━━━━━ EXCERPTED PASSAGE ━━━━━

Background: While cerebral beta-amyloid accumulation was found in many studies to alter precuneus-based functional connectivity (FC) in mild cognitive impairment and demented Alzheimer’s disease (AD) patients, its impact is less well understood in subjective cognitive decline (SCD), which in the presence of underlying AD pathologic change corresponds to a progression to stage 2 of the clinical Alzheimer’s continuum in the 2018 National Institute on Aging and Alzheimer’s Association research framework, and represents the earliest clinical manifestation of AD.
Methods: From the DELCODE (DZNE – Longitudinal Cognitive Impairment and Dementia Study) cohort, two groups of 24 age- and gender-matched amyloid-positive SCD (SCDAβ+) and amyloid-negative SCD (SCDAβ-) patients were selected according to visual [18F]-Florbetaben PET readings, and studied with resting-state BOLD fMRI. Local (regional homogeneity (ReHo), amplitude of low-frequency fluctuation (ALFF) and fractional ALFF (fALFF)) and global (degree centrality (DC), precuneus seed-based FC maps) measures were calculated and compared between both groups. Furthermore, follow-up correlation analyses probed linear relationships of observed group differences with global as well as precuneal amyloid load measured by Florbetaben standard uptake value ratios (SUVRFBB).
Results: For the local measures, ReHo was significantly higher in the bilateral precuneus for the SCDAβ+ group, whereas ALFF and fALFF measures were not altered between groups. For the global measures, relatively higher precuneus-based FC with occipital areas (but no altered DC) was observed in the SCDAβ+ group. Moreover, the FC differences between precuneus and occipital areas were positively correlated with global (SCDAβ+) and local precuneus SUVRFBB (both groups).
Conclusions: While confounding influences due to a higher ratio of APOE e4 carriers in the SCDAβ+ group cannot be excluded, results indicate functional alterations in the precuneus hub region that were linearly related to beta-amyloid load, highlighting incipient pathology and possible compensatory mechanisms in stage 2 of the AD continuum.

━━━━━ RECORDS ━━━━━

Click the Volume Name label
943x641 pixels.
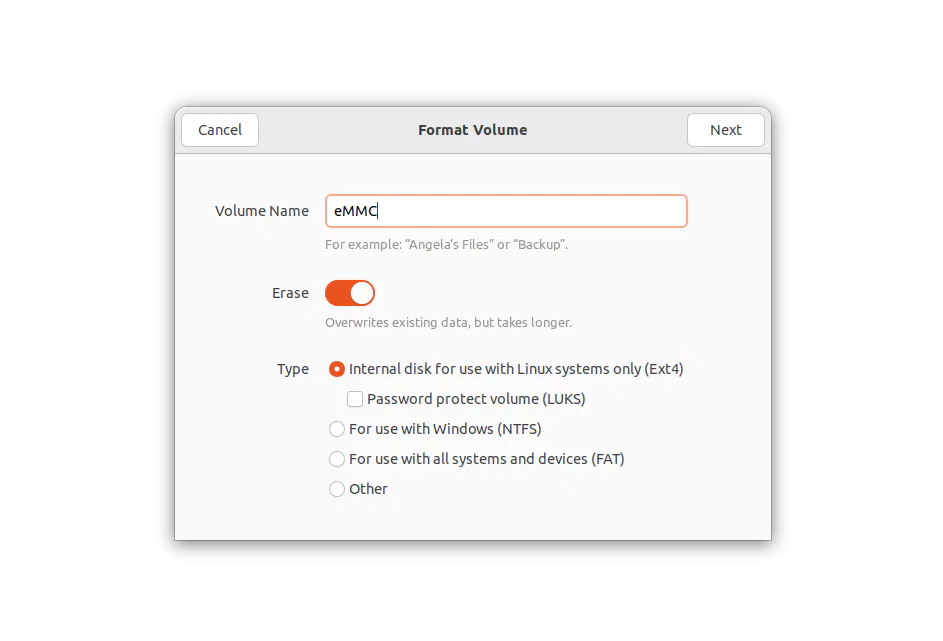(262, 211)
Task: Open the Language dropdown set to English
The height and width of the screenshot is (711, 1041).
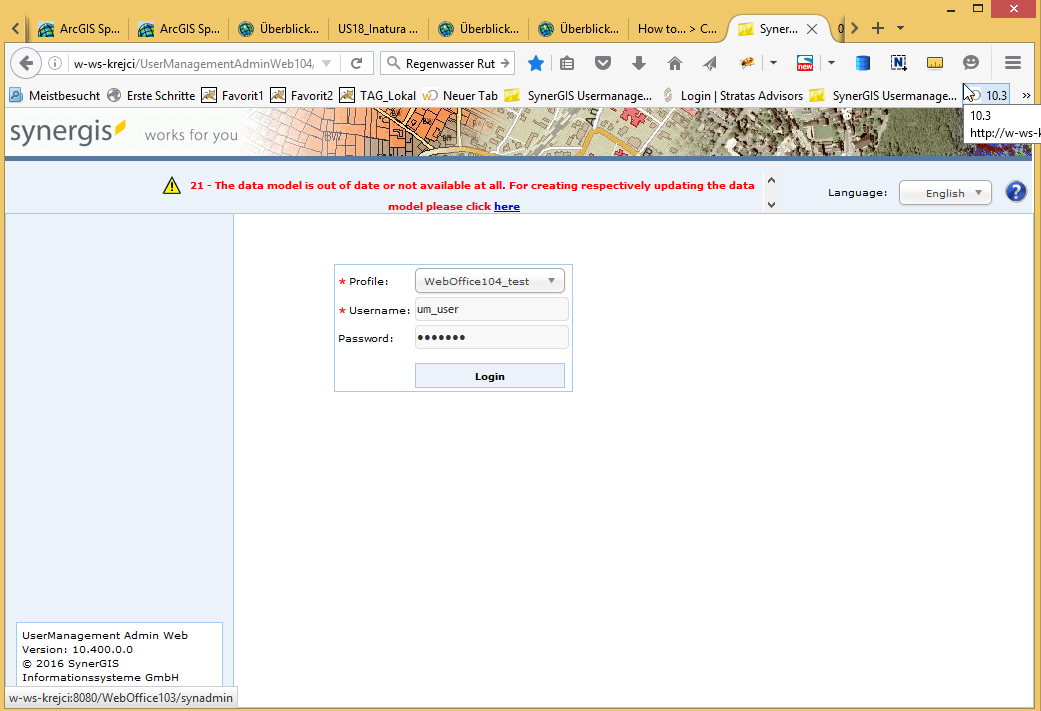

━━━━━

- WHAT TO WORK ON:
(1) From the abstract on amyloid and precuneus connectivity, print the passage that begins with "Methods: From the" and continues through "value ratios (SUVRFBB).".
(2) According to the abstract on amyloid and precuneus connectivity, why can confounding influences on the results not be excluded?

- TASK-BY-TASK SOLUTIONS:
(1)
Methods: From the DELCODE (DZNE – Longitudinal Cognitive Impairment and Dementia Study) cohort, two groups of 24 age- and gender-matched amyloid-positive SCD (SCDAβ+) and amyloid-negative SCD (SCDAβ-) patients were selected according to visual [18F]-Florbetaben PET readings, and studied with resting-state BOLD fMRI. Local (regional homogeneity (ReHo), amplitude of low-frequency fluctuation (ALFF) and fractional ALFF (fALFF)) and global (degree centrality (DC), precuneus seed-based FC maps) measures were calculated and compared between both groups. Furthermore, follow-up correlation analyses probed linear relationships of observed group differences with global as well as precuneal amyloid load measured by Florbetaben standard uptake value ratios (SUVRFBB).

(2) Confounding influences cannot be excluded because the amyloid-positive SCD group (SCDAβ+) had a higher ratio of APOE e4 carriers than the amyloid-negative group.